_EXERCISE:_ For every entry below, retype it exactly as it reads.

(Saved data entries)
━━━━━━

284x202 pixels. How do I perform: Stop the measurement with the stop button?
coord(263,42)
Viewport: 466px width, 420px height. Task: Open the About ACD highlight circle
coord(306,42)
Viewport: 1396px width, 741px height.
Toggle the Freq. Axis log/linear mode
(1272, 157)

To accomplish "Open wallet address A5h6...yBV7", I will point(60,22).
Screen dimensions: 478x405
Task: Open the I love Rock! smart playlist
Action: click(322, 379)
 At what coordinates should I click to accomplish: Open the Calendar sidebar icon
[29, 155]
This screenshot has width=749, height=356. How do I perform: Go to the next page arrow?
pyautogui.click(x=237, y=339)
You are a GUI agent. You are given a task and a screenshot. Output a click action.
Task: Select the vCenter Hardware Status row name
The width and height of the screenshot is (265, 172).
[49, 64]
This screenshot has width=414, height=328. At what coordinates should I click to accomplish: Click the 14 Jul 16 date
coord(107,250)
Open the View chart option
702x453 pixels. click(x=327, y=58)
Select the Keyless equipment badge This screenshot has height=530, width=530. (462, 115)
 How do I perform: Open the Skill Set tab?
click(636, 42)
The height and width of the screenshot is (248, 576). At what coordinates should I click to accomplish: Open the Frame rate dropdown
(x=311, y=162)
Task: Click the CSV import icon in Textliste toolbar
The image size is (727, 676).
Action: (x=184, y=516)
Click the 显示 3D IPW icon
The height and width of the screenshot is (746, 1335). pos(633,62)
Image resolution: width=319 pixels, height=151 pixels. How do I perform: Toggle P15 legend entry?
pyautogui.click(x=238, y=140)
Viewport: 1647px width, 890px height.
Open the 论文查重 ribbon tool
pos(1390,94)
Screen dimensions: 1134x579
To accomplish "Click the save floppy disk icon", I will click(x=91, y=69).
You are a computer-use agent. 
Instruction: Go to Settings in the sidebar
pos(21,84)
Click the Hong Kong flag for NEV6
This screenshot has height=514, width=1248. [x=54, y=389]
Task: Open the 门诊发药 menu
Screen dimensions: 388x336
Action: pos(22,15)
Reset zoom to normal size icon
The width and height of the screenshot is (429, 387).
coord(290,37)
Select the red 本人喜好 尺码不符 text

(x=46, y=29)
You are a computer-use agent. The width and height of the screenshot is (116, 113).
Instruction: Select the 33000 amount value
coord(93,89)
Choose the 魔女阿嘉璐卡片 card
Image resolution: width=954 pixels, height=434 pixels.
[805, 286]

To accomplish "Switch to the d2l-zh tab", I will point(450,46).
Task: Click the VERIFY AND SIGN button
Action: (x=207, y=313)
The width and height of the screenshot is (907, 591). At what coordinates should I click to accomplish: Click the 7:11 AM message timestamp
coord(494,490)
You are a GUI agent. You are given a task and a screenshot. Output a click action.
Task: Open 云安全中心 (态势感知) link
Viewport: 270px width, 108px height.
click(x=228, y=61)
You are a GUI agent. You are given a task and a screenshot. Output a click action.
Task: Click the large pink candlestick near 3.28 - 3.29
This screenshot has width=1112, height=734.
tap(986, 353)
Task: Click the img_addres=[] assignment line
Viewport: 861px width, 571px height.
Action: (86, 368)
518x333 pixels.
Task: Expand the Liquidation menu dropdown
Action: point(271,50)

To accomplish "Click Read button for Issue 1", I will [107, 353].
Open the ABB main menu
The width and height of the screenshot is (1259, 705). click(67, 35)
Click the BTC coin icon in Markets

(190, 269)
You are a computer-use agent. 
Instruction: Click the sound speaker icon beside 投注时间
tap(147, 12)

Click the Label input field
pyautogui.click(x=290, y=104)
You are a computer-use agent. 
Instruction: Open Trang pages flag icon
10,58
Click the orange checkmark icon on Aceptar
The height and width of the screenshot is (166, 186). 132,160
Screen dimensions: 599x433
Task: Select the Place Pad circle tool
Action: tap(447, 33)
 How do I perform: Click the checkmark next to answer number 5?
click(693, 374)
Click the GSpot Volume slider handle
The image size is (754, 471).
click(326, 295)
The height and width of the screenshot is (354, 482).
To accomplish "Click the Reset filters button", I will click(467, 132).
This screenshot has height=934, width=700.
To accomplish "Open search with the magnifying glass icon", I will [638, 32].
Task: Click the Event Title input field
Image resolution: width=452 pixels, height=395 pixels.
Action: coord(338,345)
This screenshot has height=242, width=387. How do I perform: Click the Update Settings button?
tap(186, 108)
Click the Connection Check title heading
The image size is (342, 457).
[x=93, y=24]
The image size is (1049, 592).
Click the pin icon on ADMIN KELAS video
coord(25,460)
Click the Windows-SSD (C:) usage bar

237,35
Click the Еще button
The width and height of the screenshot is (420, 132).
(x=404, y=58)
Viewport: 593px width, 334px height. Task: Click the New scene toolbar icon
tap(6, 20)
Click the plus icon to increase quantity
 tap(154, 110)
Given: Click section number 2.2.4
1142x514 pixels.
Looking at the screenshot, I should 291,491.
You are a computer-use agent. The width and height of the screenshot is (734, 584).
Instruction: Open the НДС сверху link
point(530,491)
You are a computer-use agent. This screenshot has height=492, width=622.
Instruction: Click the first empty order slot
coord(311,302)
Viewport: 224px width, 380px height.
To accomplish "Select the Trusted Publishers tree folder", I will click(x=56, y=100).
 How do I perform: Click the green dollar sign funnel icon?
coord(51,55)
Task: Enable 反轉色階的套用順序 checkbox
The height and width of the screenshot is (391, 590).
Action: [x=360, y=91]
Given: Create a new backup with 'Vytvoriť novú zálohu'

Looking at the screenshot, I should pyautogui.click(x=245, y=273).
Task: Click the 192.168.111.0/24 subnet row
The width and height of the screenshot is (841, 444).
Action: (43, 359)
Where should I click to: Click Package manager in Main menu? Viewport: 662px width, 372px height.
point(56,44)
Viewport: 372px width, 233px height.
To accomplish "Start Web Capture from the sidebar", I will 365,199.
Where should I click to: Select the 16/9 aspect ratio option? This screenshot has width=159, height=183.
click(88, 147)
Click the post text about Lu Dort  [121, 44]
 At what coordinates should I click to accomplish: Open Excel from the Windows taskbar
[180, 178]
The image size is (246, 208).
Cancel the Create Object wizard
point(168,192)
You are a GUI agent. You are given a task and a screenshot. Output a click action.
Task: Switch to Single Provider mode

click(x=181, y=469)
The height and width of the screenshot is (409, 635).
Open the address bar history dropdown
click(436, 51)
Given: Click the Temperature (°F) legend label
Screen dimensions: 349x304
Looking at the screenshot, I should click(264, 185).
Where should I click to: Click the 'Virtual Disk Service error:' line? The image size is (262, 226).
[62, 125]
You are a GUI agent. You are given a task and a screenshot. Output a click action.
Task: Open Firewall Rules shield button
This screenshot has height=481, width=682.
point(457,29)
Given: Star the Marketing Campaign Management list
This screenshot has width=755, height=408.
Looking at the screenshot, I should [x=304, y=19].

━━━━━━

_YOUR SOLUTION:_
284x202 pixels. How do I perform: Stop the measurement with the stop button?
coord(263,42)
Viewport: 466px width, 420px height. Task: Open the About ACD highlight circle
coord(306,42)
Viewport: 1396px width, 741px height.
Toggle the Freq. Axis log/linear mode
(1272, 157)

To accomplish "Open wallet address A5h6...yBV7", I will point(60,22).
Screen dimensions: 478x405
Task: Open the I love Rock! smart playlist
Action: click(322, 379)
 At what coordinates should I click to accomplish: Open the Calendar sidebar icon
[29, 155]
This screenshot has width=749, height=356. How do I perform: Go to the next page arrow?
pyautogui.click(x=237, y=339)
You are a GUI agent. You are given a task and a screenshot. Output a click action.
Task: Select the vCenter Hardware Status row name
The width and height of the screenshot is (265, 172).
[49, 64]
This screenshot has width=414, height=328. At what coordinates should I click to accomplish: Click the 14 Jul 16 date
coord(107,250)
Open the View chart option
702x453 pixels. click(x=327, y=58)
Select the Keyless equipment badge This screenshot has height=530, width=530. (462, 115)
 How do I perform: Open the Skill Set tab?
click(636, 42)
The height and width of the screenshot is (248, 576). At what coordinates should I click to accomplish: Open the Frame rate dropdown
(x=311, y=162)
Task: Click the CSV import icon in Textliste toolbar
The image size is (727, 676).
Action: (x=184, y=516)
Click the 显示 3D IPW icon
The height and width of the screenshot is (746, 1335). pos(633,62)
Image resolution: width=319 pixels, height=151 pixels. How do I perform: Toggle P15 legend entry?
pyautogui.click(x=238, y=140)
Viewport: 1647px width, 890px height.
Open the 论文查重 ribbon tool
pos(1390,94)
Screen dimensions: 1134x579
To accomplish "Click the save floppy disk icon", I will click(x=91, y=69).
You are a computer-use agent. 
Instruction: Go to Settings in the sidebar
pos(21,84)
Click the Hong Kong flag for NEV6
This screenshot has height=514, width=1248. [x=54, y=389]
Task: Open the 门诊发药 menu
Screen dimensions: 388x336
Action: pos(22,15)
Reset zoom to normal size icon
The width and height of the screenshot is (429, 387).
coord(290,37)
Select the red 本人喜好 尺码不符 text

(x=46, y=29)
You are a computer-use agent. The width and height of the screenshot is (116, 113).
Instruction: Select the 33000 amount value
coord(93,89)
Choose the 魔女阿嘉璐卡片 card
Image resolution: width=954 pixels, height=434 pixels.
[805, 286]

To accomplish "Switch to the d2l-zh tab", I will point(450,46).
Task: Click the VERIFY AND SIGN button
Action: (x=207, y=313)
The width and height of the screenshot is (907, 591). At what coordinates should I click to accomplish: Click the 7:11 AM message timestamp
coord(494,490)
You are a GUI agent. You are given a task and a screenshot. Output a click action.
Task: Open 云安全中心 (态势感知) link
Viewport: 270px width, 108px height.
click(x=228, y=61)
You are a GUI agent. You are given a task and a screenshot. Output a click action.
Task: Click the large pink candlestick near 3.28 - 3.29
This screenshot has width=1112, height=734.
tap(986, 353)
Task: Click the img_addres=[] assignment line
Viewport: 861px width, 571px height.
Action: (86, 368)
518x333 pixels.
Task: Expand the Liquidation menu dropdown
Action: point(271,50)

To accomplish "Click Read button for Issue 1", I will [107, 353].
Open the ABB main menu
The width and height of the screenshot is (1259, 705). click(67, 35)
Click the BTC coin icon in Markets

(190, 269)
You are a computer-use agent. 
Instruction: Click the sound speaker icon beside 投注时间
tap(147, 12)

Click the Label input field
pyautogui.click(x=290, y=104)
You are a computer-use agent. 
Instruction: Open Trang pages flag icon
10,58
Click the orange checkmark icon on Aceptar
The height and width of the screenshot is (166, 186). 132,160
Screen dimensions: 599x433
Task: Select the Place Pad circle tool
Action: tap(447, 33)
 How do I perform: Click the checkmark next to answer number 5?
click(693, 374)
Click the GSpot Volume slider handle
The image size is (754, 471).
click(326, 295)
The height and width of the screenshot is (354, 482).
To accomplish "Click the Reset filters button", I will click(467, 132).
This screenshot has height=934, width=700.
To accomplish "Open search with the magnifying glass icon", I will [638, 32].
Task: Click the Event Title input field
Image resolution: width=452 pixels, height=395 pixels.
Action: coord(338,345)
This screenshot has height=242, width=387. How do I perform: Click the Update Settings button?
tap(186, 108)
Click the Connection Check title heading
The image size is (342, 457).
[x=93, y=24]
The image size is (1049, 592).
Click the pin icon on ADMIN KELAS video
coord(25,460)
Click the Windows-SSD (C:) usage bar

237,35
Click the Еще button
The width and height of the screenshot is (420, 132).
(x=404, y=58)
Viewport: 593px width, 334px height. Task: Click the New scene toolbar icon
tap(6, 20)
Click the plus icon to increase quantity
 tap(154, 110)
Given: Click section number 2.2.4
1142x514 pixels.
Looking at the screenshot, I should 291,491.
You are a computer-use agent. The width and height of the screenshot is (734, 584).
Instruction: Open the НДС сверху link
point(530,491)
You are a computer-use agent. This screenshot has height=492, width=622.
Instruction: Click the first empty order slot
coord(311,302)
Viewport: 224px width, 380px height.
To accomplish "Select the Trusted Publishers tree folder", I will click(x=56, y=100).
 How do I perform: Click the green dollar sign funnel icon?
coord(51,55)
Task: Enable 反轉色階的套用順序 checkbox
The height and width of the screenshot is (391, 590).
Action: [x=360, y=91]
Given: Create a new backup with 'Vytvoriť novú zálohu'

Looking at the screenshot, I should pyautogui.click(x=245, y=273).
Task: Click the 192.168.111.0/24 subnet row
The width and height of the screenshot is (841, 444).
Action: (43, 359)
Where should I click to: Click Package manager in Main menu? Viewport: 662px width, 372px height.
point(56,44)
Viewport: 372px width, 233px height.
To accomplish "Start Web Capture from the sidebar", I will 365,199.
Where should I click to: Select the 16/9 aspect ratio option? This screenshot has width=159, height=183.
click(88, 147)
Click the post text about Lu Dort  [121, 44]
 At what coordinates should I click to accomplish: Open Excel from the Windows taskbar
[180, 178]
The image size is (246, 208).
Cancel the Create Object wizard
point(168,192)
You are a GUI agent. You are given a task and a screenshot. Output a click action.
Task: Switch to Single Provider mode

click(x=181, y=469)
The height and width of the screenshot is (409, 635).
Open the address bar history dropdown
click(436, 51)
Given: Click the Temperature (°F) legend label
Screen dimensions: 349x304
Looking at the screenshot, I should click(264, 185).
Where should I click to: Click the 'Virtual Disk Service error:' line? The image size is (262, 226).
[62, 125]
You are a GUI agent. You are given a task and a screenshot. Output a click action.
Task: Open Firewall Rules shield button
This screenshot has height=481, width=682.
point(457,29)
Given: Star the Marketing Campaign Management list
This screenshot has width=755, height=408.
Looking at the screenshot, I should [x=304, y=19].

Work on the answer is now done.